Selon Anne-Marie Saulnier, cette situation risque de changer au cours des prochaines années. «La direction des organisations voudra savoir à quoi tout ça sert, dit-elle. Je pense qu'on en est arrivés là dans l'évolution. On sait ce qu'il faut faire et on a cerné nos enjeux. Maintenant, il faut voir comment ça s'intègre à des produits et services spécifiques et comment on peut suivre nos résultats.»
Des dirigeants imputables
En matière de gouvernance, les organisations semblent avoir atteint une certaine maturité : la direction et la haute direction sont imputables de l'achat responsable dans 49 % et 37 % des cas, respectivement, tandis que les hauts dirigeants réalisent un suivi dans la moitié des organisations. En revanche, la direction et la haute direction ont reçu une formation en la matière dans 16 % et 8 % des cas, respectivement. De plus, 20 % des répondants seulement ont signalé que celles de leurs équipes qui rédigent des devis techniques avaient été formées en ce sens.

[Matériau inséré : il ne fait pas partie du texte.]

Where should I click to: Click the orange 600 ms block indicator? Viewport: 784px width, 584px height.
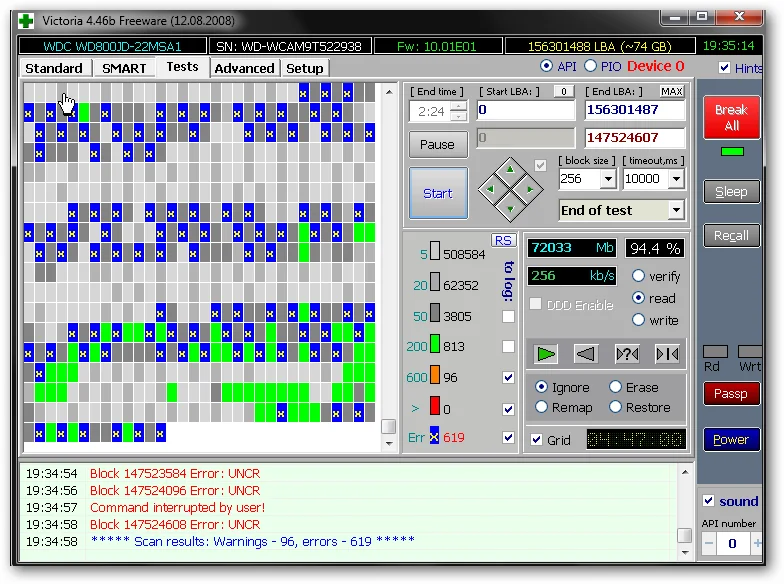[x=434, y=377]
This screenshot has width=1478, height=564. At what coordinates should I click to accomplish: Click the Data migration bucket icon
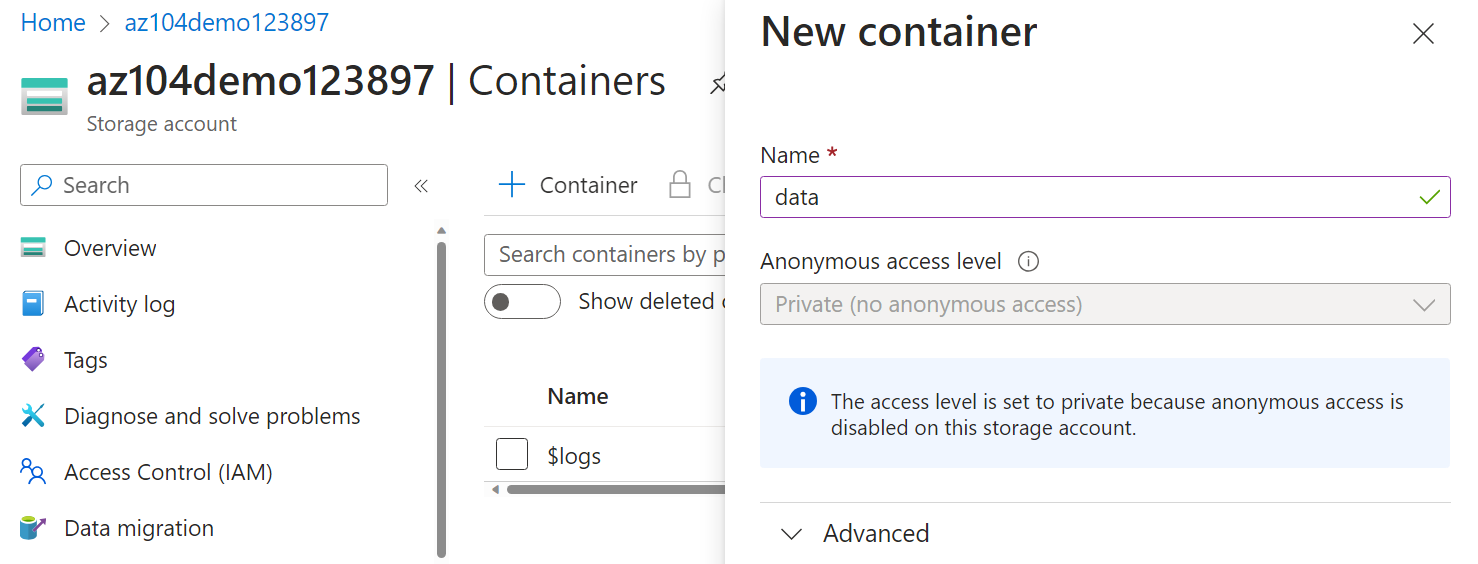(x=33, y=528)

«Certaines étapes des processus d'achat sont en amont des acheteurs, et ces derniers ne peuvent pas les contrôler. C'est pour ça qu'il faut former ces gens-là», juge la directrice générale de l'ECPAR.
Quant aux relations avec les parties prenantes, 27 % ont affirmé entretenir un dialogue continu avec elles à ce sujet, alors que seulement 20 % des organisations ont déclaré faire de la sensibilisation auprès de leurs fournisseurs.
Le principal obstacle évoqué par les organisations en matière d'achat responsable découle de la contradiction entre les objectifs de la recherche du plus bas prix et le respect des critères du développement durable. Cette tension n'est pas seulement observée dans les organismes publics soumis aux règles du plus bas soumissionnaire.
Selon Mme Saulnier, la solution se trouve dans le calcul du coût total de possession, qui intègre les économies générées à long terme par l'achat d'un produit. Le manque d'outil de soutien de la démarche a aussi été souligné comme un frein par une proportion importante de participants, alors qu'une affectation de ressources financières n'a été rapportée que par 21 % des organisations. Quelque 85 % des répondants n'ont déployé aucune mesure d'intéressement pour les employés et les gestionnaires.